* **Directions**: Could you repeat every line of the listing below word for word, with nothing changed?

* **Word and element location listing**:
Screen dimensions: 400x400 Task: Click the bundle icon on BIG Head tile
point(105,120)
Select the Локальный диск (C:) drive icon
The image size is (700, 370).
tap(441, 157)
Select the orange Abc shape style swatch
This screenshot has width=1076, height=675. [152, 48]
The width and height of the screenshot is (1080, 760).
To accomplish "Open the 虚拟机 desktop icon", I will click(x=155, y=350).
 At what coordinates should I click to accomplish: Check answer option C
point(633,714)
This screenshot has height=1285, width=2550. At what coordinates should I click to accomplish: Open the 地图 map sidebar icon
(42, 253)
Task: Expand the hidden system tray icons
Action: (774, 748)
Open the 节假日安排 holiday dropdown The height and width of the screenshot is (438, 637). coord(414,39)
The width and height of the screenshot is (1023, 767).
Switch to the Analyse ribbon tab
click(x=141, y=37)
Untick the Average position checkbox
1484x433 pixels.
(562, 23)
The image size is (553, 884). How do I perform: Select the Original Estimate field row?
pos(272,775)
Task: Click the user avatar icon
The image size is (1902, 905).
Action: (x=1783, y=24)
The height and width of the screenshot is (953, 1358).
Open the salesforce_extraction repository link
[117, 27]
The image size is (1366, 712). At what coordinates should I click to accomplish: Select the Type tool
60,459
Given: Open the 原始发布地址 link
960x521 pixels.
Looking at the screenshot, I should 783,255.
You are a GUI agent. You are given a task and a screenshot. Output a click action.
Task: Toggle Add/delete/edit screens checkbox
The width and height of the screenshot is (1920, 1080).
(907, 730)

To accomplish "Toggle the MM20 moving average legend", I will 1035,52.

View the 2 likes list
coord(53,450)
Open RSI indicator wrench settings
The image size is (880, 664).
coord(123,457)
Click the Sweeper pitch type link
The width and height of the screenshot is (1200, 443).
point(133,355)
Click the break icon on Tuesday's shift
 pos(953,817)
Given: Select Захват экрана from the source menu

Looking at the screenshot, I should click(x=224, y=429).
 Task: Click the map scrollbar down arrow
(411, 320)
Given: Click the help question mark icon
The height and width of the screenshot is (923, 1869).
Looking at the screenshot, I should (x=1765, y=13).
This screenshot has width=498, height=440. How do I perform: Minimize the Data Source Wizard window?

* **Answer below**:
Screen dimensions: 400x400 Task: Click the bundle icon on BIG Head tile
point(105,120)
Select the Локальный диск (C:) drive icon
The image size is (700, 370).
tap(441, 157)
Select the orange Abc shape style swatch
This screenshot has width=1076, height=675. [152, 48]
The width and height of the screenshot is (1080, 760).
To accomplish "Open the 虚拟机 desktop icon", I will click(x=155, y=350).
 At what coordinates should I click to accomplish: Check answer option C
point(633,714)
This screenshot has height=1285, width=2550. At what coordinates should I click to accomplish: Open the 地图 map sidebar icon
(42, 253)
Task: Expand the hidden system tray icons
Action: (774, 748)
Open the 节假日安排 holiday dropdown The height and width of the screenshot is (438, 637). coord(414,39)
The width and height of the screenshot is (1023, 767).
Switch to the Analyse ribbon tab
click(x=141, y=37)
Untick the Average position checkbox
1484x433 pixels.
(562, 23)
The image size is (553, 884). How do I perform: Select the Original Estimate field row?
pos(272,775)
Task: Click the user avatar icon
The image size is (1902, 905).
Action: (x=1783, y=24)
The height and width of the screenshot is (953, 1358).
Open the salesforce_extraction repository link
[117, 27]
The image size is (1366, 712). At what coordinates should I click to accomplish: Select the Type tool
60,459
Given: Open the 原始发布地址 link
960x521 pixels.
Looking at the screenshot, I should 783,255.
You are a GUI agent. You are given a task and a screenshot. Output a click action.
Task: Toggle Add/delete/edit screens checkbox
The width and height of the screenshot is (1920, 1080).
(907, 730)

To accomplish "Toggle the MM20 moving average legend", I will 1035,52.

View the 2 likes list
coord(53,450)
Open RSI indicator wrench settings
The image size is (880, 664).
coord(123,457)
Click the Sweeper pitch type link
The width and height of the screenshot is (1200, 443).
point(133,355)
Click the break icon on Tuesday's shift
 pos(953,817)
Given: Select Захват экрана from the source menu

Looking at the screenshot, I should click(x=224, y=429).
 Task: Click the map scrollbar down arrow
(411, 320)
Given: Click the help question mark icon
The height and width of the screenshot is (923, 1869).
Looking at the screenshot, I should (x=1765, y=13).
This screenshot has width=498, height=440. How do I perform: Minimize the Data Source Wizard window?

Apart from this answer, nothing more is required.